The press of the weekend pays the most attention to Russia’s moratorium on the conventional armaments treaty for Europe and comments on the Thailand’s Queen visit to Russia.

VEDOMOSTI reminds that the treaty was signed between countries – members of NATO and the Warsaw Pact. Since then, writes the paper, the Warsaw Pact has ceased to exist, then NATO expanded well beyond its old boundaries in both senses – geographical and political, thus violating the treaty in Russia’s view. And finally, the U.S. has decided to install the elements of the missile defence system and deploy new units in the newly-accepted NATO member countries.

From the Russian point of view, a whole new package of agreements is necessary to accommodate all the new, post-Soviet developments.

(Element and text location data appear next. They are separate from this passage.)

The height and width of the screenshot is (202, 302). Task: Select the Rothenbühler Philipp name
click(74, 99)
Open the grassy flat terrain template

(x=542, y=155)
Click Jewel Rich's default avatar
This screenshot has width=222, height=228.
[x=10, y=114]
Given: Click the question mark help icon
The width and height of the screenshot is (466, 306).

KOMMERSANT writes that by signing the moratorium Vladimir Putin took the first step towards the shifting of the military and political balance that had formed in the world in the past 15 years. It is a clear signal that the period of Russia’s weakness is over. The paper does not dismiss the possibility of the West taking up a more moderate position after the initial shock wanes, and a possible return of the treaty to the negotiation table.

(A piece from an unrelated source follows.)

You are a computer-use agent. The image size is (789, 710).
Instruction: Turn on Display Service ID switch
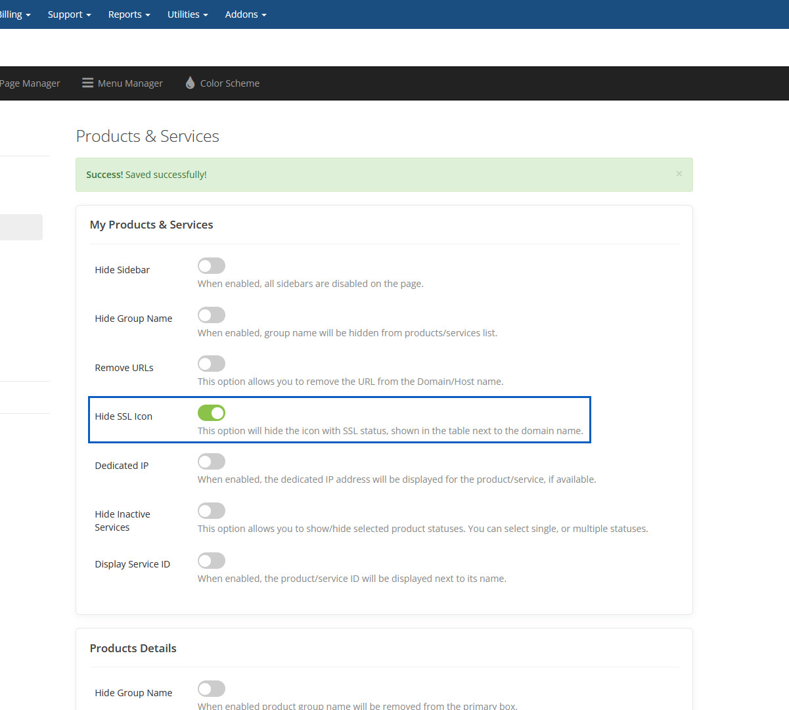pos(212,561)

MOSKOVSKY KOMSOMOLETS writes that the latest exchange of “pleasantries” by Washington and Moscow is nothing more than “clearing the table” for a new set of negotiations in a new world situation.

“This new situation may also trigger a new wave of confrontation between the US, Poland and a few others on one side… and the ”Old Europe“, like Germany and the Netherlands on the other, over a common position in relation to Russia,” said Dr. Alexander Pikayev of the Institute of the World Economy and International Relations, quoted by the paper.

Back to KOMMERSANT and more pleasant matters. Her Majesty Queen Sirikit of Thailand has spent almost two weeks in Russia on a visit dedicated to the 110th anniversary of establishing of diplomatic relations between Russia and Thailand (then Siam). Her Majesty repeated the route of King Chulalongkorn, Rama V, a great-grandfather to her husband and also her own ancestor, who visited Russia in 1897.

The Russian Emperor Nicholas II and King Chulalongkorn were lifelong friends. Russia played an important role in the Thai King’s game of balances that helped Siam remain the only independent country in South-East Asia.

St. Petersburg authorities gave a dinner in honor of the Queen on the date of the anniversary. The menu was an exact match of the one on the day in July 1897 when the two monarchs signed the historic document.